**EXERCISE PROMPT**:
Please retype the material beneath this task exactly, starting with its first line and finishing with the line containing "You are a computer-use agent. The".

◇ ◇ ◇ ◇

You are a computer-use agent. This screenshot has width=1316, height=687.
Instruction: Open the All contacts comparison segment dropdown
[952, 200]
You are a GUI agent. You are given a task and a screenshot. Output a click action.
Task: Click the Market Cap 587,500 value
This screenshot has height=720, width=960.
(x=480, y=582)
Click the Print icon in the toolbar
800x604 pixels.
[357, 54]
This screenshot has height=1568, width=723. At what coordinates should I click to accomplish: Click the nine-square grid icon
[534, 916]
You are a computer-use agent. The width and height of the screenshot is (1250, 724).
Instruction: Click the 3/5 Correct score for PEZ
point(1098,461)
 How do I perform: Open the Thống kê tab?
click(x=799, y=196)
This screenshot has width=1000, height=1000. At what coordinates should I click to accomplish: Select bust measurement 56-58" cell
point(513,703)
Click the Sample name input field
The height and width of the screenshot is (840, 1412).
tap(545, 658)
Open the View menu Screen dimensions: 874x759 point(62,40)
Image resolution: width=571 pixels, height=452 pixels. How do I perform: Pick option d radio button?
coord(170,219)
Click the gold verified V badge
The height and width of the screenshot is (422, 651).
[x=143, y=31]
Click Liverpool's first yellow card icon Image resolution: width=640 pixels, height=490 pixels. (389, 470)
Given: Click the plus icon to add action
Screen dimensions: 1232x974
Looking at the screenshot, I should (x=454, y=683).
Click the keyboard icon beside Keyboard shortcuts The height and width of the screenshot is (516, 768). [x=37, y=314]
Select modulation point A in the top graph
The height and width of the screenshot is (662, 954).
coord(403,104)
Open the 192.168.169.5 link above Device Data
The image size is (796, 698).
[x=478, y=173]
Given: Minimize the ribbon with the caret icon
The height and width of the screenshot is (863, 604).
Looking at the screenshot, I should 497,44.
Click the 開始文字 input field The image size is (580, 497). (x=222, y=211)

◇ ◇ ◇ ◇

**WRITTEN SOLUTION**:
You are a computer-use agent. This screenshot has width=1316, height=687.
Instruction: Open the All contacts comparison segment dropdown
[952, 200]
You are a GUI agent. You are given a task and a screenshot. Output a click action.
Task: Click the Market Cap 587,500 value
This screenshot has height=720, width=960.
(x=480, y=582)
Click the Print icon in the toolbar
800x604 pixels.
[357, 54]
This screenshot has height=1568, width=723. At what coordinates should I click to accomplish: Click the nine-square grid icon
[534, 916]
You are a computer-use agent. The width and height of the screenshot is (1250, 724).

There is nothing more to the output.